1. What is the tax treatment for a licence fee paid for operating a petrol station? 

Q: One of my clients has paid a licence fee to a petrochemical company for the operation of a petrol station for an indefinite period. How do I handle a transaction like this? Am I able to write this amount off over a period of time?

A: There is in our view not a capital allowance for this licence fee and it will only be deductible if it is revenue rather than capital in nature and deductible per s11(a) ITA. In CSARS v BP SA Pty Ltd 2006 ZASCA 61 (25 May 2006) the court held that a prepaid rental payment which was incurred to secure petrol stations selling its petrol for 20 years, which in our view sounds similar to the purpose of the license fee paid, was connected to the capital structure and not income operations, thus being capital in nature.
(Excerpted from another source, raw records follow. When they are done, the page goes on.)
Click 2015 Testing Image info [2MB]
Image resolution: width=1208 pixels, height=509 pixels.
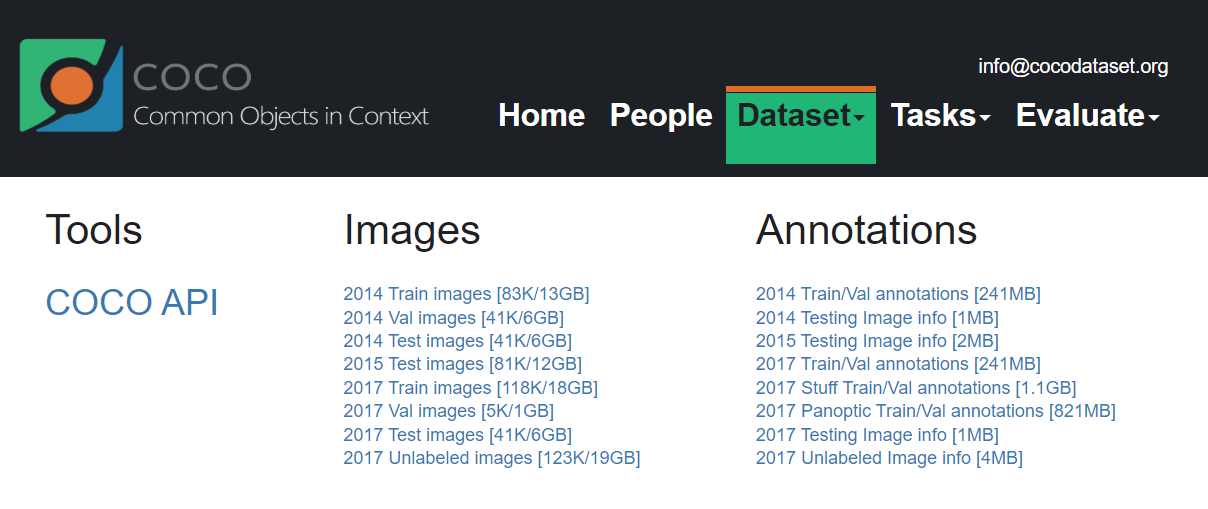(877, 341)
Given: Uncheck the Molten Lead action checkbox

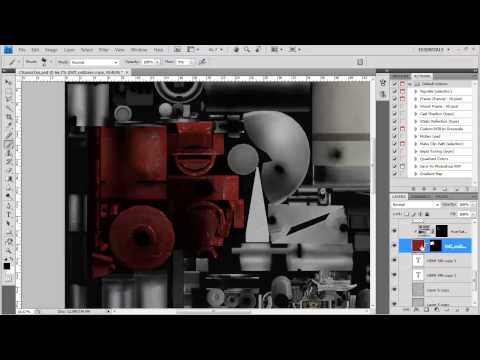Looking at the screenshot, I should pyautogui.click(x=395, y=136).
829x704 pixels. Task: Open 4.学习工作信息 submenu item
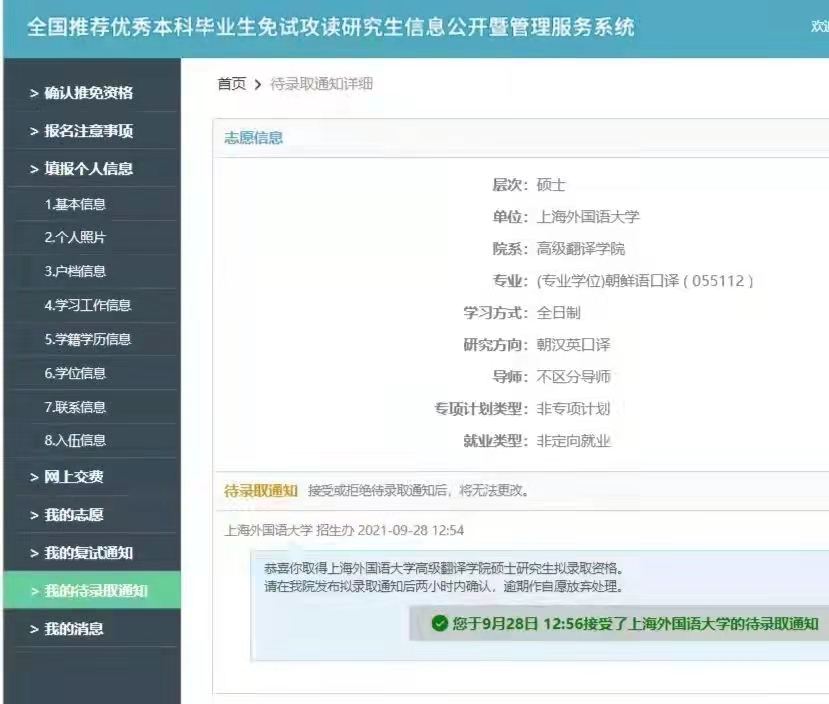click(x=87, y=305)
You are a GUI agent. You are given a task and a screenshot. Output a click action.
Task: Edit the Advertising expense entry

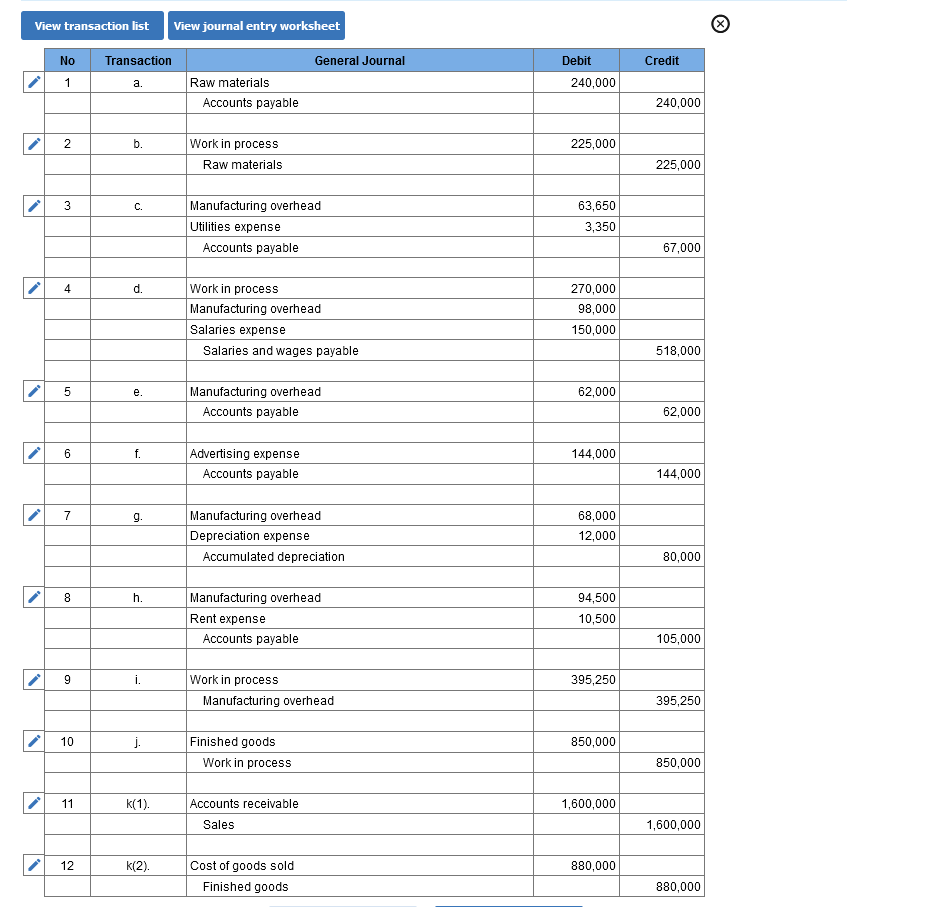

As noted you would have to apply the various capital v revenue test to conclude on this matter after determining exact purpose and intention for the payment.

2. Is PAYE of 35 per cent deductible from the payment to a sub-contractor?

Q: One of my clients, who is a member of a CC, is working at a TV station doing subcontracting in sound. The accounts department there has told him that if he invoices the station in the CC’s name they will deduct 35% tax. Apparently if he invoices in his personal name then he will need to obtain a tax directive. Is this correct? 

A: We assume that the close corporation is contracted to do the work, i.e. the client is not doing the work in his own name.  The obligation to deduct employees’ tax would then only arise for the TV station if the CC is a personal service provider as defined in paragraph 1 of the Fourth Schedule to the Income Tax Act.  Based on the facts provided we are not sure why they consider the CC to be one. 

We are not sure where the 35% comes from – it may well be based on an old SARS guide.  As a personal service provider that is a company (the close corporation would be one) is only taxed at 28% the tax to be deducted cannot exceed that.  The rate of 28% can be reduced if a tax directive is obtained. 

We assume that the new agreement will be entered into in terms of which the services are no longer rendered by the CC (i.e. the proviso to paragraph (c) of the definition of gross income in section 1(1) of the Income Tax Act doesn’t apply), but by the member.  The issue of employees’ tax would then only arise if the individual is an employee – i.e. not carrying on a trade independently or deemed not to be carrying on one.  A directive would then be necessary if the employee can make deductions that are not prohibited by section 23(m).  

3. How do I re-submit a corrected IRP6? 

Q: I have recently discovered, whilst going through my calculations for provisional tax period 201502, that the profit used at that stage was understated. It was based on a net profit "year-to-date” from pastel that a clerk obtain for me (which was incorrect). What is SARS view on correcting this and can SARS waive the potential penalties for understatement?

A: Yes, you may request for the correction of an IRP6.

 See 5.4 of the document on this link:

http://www.sarsefiling.co.za/downloads/how_to_efile_your_provisional_tax_return.pdf

The penalty for the underpayment of provisional tax is dealt with in para 20 of the 4th Schedule to the ITA.

Para 20(2) states:

"Where the Commissioner is satisfied that the amount of any estimate referred to in subparagraph (1) was seriously calculated with due regard to the factors having a bearing thereon and was not deliberately or negligently understated, or if the Commissioner is partly so satisfied, the Commissioner may in his or her discretion remit the penalty or a part thereof.”

Based on this provision, you may request SARS to remit the penalty by writing a letter and sending it either to the pcc email address for your region, or by dropping it off at a SARS branch.

Disclaimer: Nothing in these queries and answers should be construed as constituting tax advice or a tax opinion. An expert should be consulted for advice based on the facts and circumstances of each transaction/case. Even though great care has been taken to ensure the accuracy of the answers, SAIT do not accept any responsibility for consequences of decisions taken based on these queries and answers. It remains your own responsibility to consult the relevant primary resources when taking a decision.